The congressional debate over indexing federal student loan interest rates appears to be nearing conclusion. On July 1st the rate for future borrowers doubled due to congressional inaction. Now a retroactive measure to address this is wending its way through Congress. On Wednesday the Senate voted 81-18 to pass a bill that will link college loan interest rates to market rates.

Some pols, however, just can’t seem to get their heads around the contours of what’s really at play here. Elizabeth Warren, who earlier this year proposed to reduce student loan rates to 0.75 percent, was outraged:

Noting that the government stood to bring in nearly $200 billion over the next 10 years because of the higher rates, Ms. Warren denounced the bill.

“This is obscene,” she said. “Students should not be used to generate profits for the government.”

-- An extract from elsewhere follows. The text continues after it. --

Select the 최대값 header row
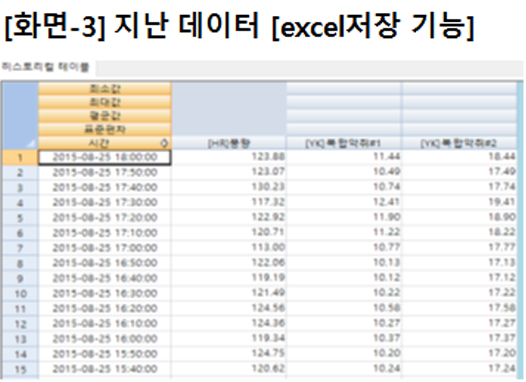 point(105,102)
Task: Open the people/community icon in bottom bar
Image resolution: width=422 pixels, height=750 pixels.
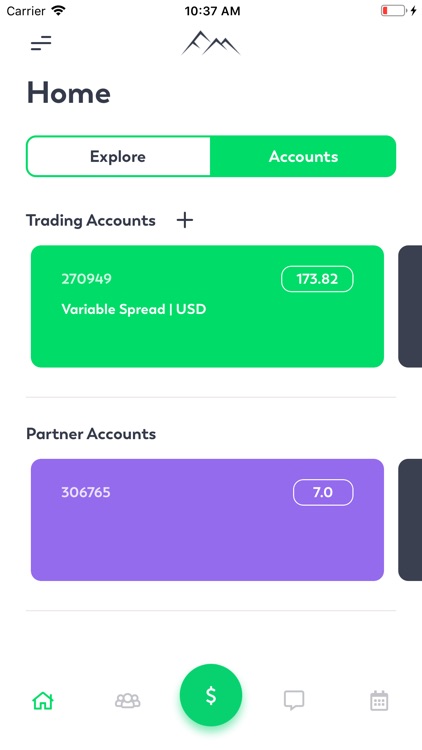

Warren’s own preferred plan, we note, was laughed out of the debate by none other than that leading bastion of conservative thought, the Brookings Institute:

Sen. Warren’s proposal should be quickly dismissed as a cheap political gimmick. It proposes only a one-year change to the rate on one kind of federal student loan, confuses market interest rates on long-term loans (such as the 10-year Treasury rate) with the Federal Reserve’s Discount Window (used to make short-term loans to banks), and does not reflect the administrative costs and default risk that increase the costs of the federal student loan program.

None of this is about generating profits for the government. It’s about reining in a huge subsidy that has been inflating a bubble in higher education by profoundly distorting price signals. Of course, this plan still doesn’t come close to even addressing the tuition inflation problem. But it’s at least heartening that the Senate has come together to roundly reject the bizarrely myopic schemes of the bluest of its members.

[Ball and chain image courtesy of Shutterstock]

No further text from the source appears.